▶ _Text block_
Matt Showering: How Labour's welfare system punished me for trying to take responsibility and not depend on the state
Matt Showering is a Conservative activist in Bristol and explains how the system designed to ensnare unwitting welfare claimants nearly destroyed his life.
At the 2009 Conservative Party Conference, David Cameron drew a standing ovation by setting out his strategy for ending New Labour’s culture of big government and welfare dependency, promising to “reward those who take responsibility and care for those who can’t.”
Cameron thus perfectly captured the mood of hard-working folk despairing not only of the layabouts and benefit cheats whose numbers have swelled in the twelve years since Tony Blair swept to power promising to dramatically reduce them, but also of Labour’s prowess for luring conscientious citizens into the welfare trap. The dark truth is that what Labour have done is actively discourage anyone facing any impediment from taking any responsibility, and attempt to make them completely dependent on the state.

Stored data:
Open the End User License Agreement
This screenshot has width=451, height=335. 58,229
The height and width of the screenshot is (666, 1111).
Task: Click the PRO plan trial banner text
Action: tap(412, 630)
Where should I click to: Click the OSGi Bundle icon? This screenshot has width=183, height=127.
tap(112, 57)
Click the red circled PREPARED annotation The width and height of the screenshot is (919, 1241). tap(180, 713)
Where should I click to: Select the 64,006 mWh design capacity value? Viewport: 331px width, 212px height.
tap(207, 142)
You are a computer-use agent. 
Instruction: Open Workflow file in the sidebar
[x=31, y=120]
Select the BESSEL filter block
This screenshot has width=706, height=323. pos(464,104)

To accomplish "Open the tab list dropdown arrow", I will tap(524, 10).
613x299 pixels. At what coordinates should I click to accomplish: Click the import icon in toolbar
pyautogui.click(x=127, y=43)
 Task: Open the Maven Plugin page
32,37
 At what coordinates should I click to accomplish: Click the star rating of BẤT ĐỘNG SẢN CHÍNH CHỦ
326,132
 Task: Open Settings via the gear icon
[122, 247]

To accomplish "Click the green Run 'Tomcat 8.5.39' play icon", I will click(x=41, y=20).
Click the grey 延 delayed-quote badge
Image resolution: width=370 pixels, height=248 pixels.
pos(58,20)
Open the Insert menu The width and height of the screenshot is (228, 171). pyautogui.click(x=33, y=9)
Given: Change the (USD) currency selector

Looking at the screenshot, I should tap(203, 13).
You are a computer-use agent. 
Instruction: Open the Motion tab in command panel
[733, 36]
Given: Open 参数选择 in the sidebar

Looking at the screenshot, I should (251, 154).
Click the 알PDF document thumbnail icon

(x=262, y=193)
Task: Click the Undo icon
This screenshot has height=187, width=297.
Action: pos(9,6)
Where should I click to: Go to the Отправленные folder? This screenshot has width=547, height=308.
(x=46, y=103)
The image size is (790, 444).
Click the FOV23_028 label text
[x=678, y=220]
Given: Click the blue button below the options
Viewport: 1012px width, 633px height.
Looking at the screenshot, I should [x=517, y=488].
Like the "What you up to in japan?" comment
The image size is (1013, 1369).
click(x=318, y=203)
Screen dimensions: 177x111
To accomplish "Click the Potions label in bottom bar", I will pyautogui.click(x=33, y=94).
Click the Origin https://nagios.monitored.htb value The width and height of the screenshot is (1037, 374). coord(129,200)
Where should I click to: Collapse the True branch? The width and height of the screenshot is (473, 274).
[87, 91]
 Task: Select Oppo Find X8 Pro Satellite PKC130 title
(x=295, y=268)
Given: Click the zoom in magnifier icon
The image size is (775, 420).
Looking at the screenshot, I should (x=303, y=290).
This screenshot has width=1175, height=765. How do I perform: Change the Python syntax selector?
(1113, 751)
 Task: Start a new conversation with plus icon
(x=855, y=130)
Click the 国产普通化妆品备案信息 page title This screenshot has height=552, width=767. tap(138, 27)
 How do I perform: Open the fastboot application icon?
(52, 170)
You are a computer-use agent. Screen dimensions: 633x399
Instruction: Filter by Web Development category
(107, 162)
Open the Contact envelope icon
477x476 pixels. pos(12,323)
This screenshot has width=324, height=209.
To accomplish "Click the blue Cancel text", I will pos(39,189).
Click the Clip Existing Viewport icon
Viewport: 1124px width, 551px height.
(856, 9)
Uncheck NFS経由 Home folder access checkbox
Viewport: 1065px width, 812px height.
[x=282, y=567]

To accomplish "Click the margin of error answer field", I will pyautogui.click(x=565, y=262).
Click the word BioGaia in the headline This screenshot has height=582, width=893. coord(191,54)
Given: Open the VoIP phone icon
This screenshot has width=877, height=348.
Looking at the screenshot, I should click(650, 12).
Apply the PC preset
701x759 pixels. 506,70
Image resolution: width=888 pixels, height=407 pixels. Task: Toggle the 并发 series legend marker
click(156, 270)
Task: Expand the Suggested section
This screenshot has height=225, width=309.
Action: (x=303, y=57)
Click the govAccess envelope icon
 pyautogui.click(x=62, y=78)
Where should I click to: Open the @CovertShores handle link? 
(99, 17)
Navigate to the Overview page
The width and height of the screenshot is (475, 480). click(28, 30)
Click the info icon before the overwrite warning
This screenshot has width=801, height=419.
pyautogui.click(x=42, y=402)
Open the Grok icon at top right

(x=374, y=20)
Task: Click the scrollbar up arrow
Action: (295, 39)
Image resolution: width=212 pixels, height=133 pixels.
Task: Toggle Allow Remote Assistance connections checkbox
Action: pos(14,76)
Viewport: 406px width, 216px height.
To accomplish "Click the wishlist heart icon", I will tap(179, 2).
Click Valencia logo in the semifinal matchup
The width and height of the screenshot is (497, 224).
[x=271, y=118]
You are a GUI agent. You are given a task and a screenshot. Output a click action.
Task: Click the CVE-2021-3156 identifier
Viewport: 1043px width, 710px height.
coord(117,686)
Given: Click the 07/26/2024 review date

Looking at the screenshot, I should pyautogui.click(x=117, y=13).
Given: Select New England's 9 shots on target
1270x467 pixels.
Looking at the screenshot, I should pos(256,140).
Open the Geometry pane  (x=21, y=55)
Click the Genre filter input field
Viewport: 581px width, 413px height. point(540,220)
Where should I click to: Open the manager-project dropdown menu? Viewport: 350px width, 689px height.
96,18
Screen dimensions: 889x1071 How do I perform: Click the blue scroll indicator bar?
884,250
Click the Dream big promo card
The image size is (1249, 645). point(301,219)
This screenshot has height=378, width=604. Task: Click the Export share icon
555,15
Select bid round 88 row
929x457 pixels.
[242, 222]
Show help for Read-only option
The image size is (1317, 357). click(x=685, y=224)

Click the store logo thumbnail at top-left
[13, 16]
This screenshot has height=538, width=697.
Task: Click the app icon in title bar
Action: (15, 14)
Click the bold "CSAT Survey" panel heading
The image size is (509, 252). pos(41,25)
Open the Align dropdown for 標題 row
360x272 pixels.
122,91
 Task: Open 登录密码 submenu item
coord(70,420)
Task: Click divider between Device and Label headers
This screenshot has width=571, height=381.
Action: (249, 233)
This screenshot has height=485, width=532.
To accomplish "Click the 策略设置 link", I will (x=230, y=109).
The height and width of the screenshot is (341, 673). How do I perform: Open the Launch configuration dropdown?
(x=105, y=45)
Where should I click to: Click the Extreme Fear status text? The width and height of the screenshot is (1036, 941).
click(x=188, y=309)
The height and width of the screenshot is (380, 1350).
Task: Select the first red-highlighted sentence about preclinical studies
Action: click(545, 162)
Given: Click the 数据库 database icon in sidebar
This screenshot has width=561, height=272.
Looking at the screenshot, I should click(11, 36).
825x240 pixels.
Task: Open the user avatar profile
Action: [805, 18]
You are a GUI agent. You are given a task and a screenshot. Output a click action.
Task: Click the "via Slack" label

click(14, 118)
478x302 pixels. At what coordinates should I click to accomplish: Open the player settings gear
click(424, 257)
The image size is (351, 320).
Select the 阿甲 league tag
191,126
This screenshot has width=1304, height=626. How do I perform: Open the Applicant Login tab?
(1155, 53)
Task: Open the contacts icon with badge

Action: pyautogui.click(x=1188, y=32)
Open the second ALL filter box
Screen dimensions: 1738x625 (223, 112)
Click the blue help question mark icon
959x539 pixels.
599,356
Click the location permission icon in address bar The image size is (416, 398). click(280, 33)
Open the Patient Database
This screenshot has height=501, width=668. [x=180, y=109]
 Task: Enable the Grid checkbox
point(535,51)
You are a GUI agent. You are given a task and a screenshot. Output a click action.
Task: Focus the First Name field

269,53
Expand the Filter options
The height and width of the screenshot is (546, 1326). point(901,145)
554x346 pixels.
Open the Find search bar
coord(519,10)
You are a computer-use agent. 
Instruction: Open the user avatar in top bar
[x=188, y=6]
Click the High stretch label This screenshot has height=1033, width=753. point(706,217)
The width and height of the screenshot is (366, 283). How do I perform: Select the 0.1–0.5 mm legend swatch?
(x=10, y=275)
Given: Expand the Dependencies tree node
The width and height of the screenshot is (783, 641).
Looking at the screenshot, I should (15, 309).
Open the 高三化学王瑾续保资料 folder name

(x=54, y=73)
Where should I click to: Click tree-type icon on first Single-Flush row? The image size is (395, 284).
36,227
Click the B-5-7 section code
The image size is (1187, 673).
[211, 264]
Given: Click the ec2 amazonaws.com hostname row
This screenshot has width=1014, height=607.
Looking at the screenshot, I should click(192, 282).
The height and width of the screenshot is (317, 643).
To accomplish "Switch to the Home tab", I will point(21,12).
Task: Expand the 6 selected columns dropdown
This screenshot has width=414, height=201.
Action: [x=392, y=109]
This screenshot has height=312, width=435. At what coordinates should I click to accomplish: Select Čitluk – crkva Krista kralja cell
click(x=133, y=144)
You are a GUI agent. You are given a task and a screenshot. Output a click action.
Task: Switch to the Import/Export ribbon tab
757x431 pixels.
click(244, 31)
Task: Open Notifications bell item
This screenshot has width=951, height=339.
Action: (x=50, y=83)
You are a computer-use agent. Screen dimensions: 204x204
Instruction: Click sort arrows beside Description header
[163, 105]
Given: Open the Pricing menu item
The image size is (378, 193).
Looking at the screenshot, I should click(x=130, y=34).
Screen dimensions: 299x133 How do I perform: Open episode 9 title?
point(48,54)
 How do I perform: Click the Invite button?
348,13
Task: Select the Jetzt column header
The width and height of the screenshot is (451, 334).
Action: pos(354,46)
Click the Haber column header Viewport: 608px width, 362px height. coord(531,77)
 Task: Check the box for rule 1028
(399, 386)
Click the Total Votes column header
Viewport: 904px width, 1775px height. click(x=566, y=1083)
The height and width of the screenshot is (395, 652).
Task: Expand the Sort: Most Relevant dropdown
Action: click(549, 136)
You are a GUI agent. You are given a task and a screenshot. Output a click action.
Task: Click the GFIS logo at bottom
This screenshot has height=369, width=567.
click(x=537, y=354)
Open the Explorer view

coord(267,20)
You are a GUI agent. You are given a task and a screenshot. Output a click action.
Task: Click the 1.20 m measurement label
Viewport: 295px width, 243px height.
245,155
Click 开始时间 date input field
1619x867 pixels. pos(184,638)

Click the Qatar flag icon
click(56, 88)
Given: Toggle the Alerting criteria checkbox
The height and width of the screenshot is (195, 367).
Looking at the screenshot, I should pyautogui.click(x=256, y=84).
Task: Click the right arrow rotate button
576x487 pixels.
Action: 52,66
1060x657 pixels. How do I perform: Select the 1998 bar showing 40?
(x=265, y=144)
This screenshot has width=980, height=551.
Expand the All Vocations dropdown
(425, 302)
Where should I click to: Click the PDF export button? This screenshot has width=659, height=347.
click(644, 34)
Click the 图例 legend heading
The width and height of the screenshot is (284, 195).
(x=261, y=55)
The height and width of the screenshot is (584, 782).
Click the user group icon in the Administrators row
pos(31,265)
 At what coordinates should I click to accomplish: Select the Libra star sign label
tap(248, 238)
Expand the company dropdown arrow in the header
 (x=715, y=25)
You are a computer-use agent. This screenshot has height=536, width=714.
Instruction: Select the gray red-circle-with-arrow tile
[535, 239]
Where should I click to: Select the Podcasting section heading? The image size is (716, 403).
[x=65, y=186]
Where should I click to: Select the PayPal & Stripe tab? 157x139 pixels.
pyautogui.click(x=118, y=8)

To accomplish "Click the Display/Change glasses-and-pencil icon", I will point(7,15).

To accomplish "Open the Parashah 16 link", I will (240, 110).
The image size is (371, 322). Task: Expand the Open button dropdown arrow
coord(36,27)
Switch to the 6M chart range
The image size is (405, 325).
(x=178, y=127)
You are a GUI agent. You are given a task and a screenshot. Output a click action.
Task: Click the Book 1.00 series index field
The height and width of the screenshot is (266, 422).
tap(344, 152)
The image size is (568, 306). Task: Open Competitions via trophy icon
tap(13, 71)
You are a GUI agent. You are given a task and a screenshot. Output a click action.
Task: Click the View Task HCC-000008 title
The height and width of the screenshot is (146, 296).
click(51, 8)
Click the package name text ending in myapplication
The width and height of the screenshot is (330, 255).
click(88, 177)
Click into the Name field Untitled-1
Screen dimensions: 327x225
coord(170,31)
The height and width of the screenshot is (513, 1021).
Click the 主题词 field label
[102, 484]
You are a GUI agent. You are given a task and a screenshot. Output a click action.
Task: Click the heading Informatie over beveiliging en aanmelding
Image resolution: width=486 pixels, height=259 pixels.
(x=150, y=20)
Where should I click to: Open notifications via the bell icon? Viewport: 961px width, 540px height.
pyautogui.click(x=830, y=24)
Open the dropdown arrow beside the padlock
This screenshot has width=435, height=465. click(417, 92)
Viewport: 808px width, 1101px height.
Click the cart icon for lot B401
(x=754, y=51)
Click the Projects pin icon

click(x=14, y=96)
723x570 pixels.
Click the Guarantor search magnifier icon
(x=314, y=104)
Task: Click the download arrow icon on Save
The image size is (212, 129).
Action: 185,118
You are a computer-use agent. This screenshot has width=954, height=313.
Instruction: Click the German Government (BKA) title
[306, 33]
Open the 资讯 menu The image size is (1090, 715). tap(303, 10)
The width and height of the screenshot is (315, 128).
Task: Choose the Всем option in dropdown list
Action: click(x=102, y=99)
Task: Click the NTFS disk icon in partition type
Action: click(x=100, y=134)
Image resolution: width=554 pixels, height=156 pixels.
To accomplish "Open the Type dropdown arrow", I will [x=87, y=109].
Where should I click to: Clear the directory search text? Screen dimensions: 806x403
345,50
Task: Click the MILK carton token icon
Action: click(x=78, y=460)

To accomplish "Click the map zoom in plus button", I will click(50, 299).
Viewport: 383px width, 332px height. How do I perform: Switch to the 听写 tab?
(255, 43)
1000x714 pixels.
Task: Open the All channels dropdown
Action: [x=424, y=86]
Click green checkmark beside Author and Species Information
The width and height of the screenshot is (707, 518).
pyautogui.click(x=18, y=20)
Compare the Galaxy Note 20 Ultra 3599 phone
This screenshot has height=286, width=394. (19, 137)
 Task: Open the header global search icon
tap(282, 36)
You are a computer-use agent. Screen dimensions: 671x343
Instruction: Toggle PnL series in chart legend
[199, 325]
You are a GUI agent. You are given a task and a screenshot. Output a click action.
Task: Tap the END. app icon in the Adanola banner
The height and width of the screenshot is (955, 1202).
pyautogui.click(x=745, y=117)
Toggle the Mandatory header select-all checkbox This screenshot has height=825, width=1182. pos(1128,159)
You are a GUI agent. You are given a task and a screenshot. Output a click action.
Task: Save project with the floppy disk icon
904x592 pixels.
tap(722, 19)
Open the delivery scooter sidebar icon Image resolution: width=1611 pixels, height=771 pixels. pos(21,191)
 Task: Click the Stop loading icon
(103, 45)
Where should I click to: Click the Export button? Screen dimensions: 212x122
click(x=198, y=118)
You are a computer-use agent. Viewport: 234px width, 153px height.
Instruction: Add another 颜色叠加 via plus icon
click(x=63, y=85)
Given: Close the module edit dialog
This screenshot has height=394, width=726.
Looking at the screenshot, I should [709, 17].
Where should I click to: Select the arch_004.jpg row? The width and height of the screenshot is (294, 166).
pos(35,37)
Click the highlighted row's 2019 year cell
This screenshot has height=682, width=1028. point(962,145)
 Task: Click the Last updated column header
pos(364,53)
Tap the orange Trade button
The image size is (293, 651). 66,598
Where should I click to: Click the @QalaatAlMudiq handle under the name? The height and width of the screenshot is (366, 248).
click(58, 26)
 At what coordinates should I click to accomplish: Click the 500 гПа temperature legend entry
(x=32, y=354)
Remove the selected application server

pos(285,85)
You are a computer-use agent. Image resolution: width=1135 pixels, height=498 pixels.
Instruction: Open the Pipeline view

▶ _Problem set_
1) Extract the stretch of the article on Labour's welfare system from "Cameron thus perfectly" through "on the state.".
2) Continue the article on Labour's welfare system from the point at which it ends.

▶ _Replies_
1)
Cameron thus perfectly captured the mood of hard-working folk despairing not only of the layabouts and benefit cheats whose numbers have swelled in the twelve years since Tony Blair swept to power promising to dramatically reduce them, but also of Labour’s prowess for luring conscientious citizens into the welfare trap. The dark truth is that what Labour have done is actively discourage anyone facing any impediment from taking any responsibility, and attempt to make them completely dependent on the state.

2)
I, of all people know this.
I was diagnosed with Asperger’s Syndrome (mild autism) at 16, just over a year before I started university. Although life as a student proved far from smooth, I graduated with first class honours and won a place on a prestigious Masters course. Then disaster struck when domestic woes condemned me to depression so overwhelming that I lost all my zest for my studies and the subject. I soon found myself cast adrift, with no idea of my potential career path and no marketable skills outside academia.
One major decision I made at this point was that, having inherited a substantial sum from my grandparents, not only would I continue to live independently; but no matter how long it took to find work, I would not claim any benefits – disability-related or otherwise – going against all advice. I considered it more responsible to pay my own way. But once it became clear that I faced an uphill struggle to obtain satisfactory employment, my refusal to claim left me with a veritable minefield to navigate.
The concept of a graduate not having ‘signed on’ the day they entered the ‘real world’ without a job must have seemed too outlandish to grasp. Had my medical practitioners understood my plight, they could have pointed me in the direction of two organisations potentially positioned to help: Working Links, established to tackle unnecessary unemployment; and the government-funded Remploy, which assists people with disabilities in finding work.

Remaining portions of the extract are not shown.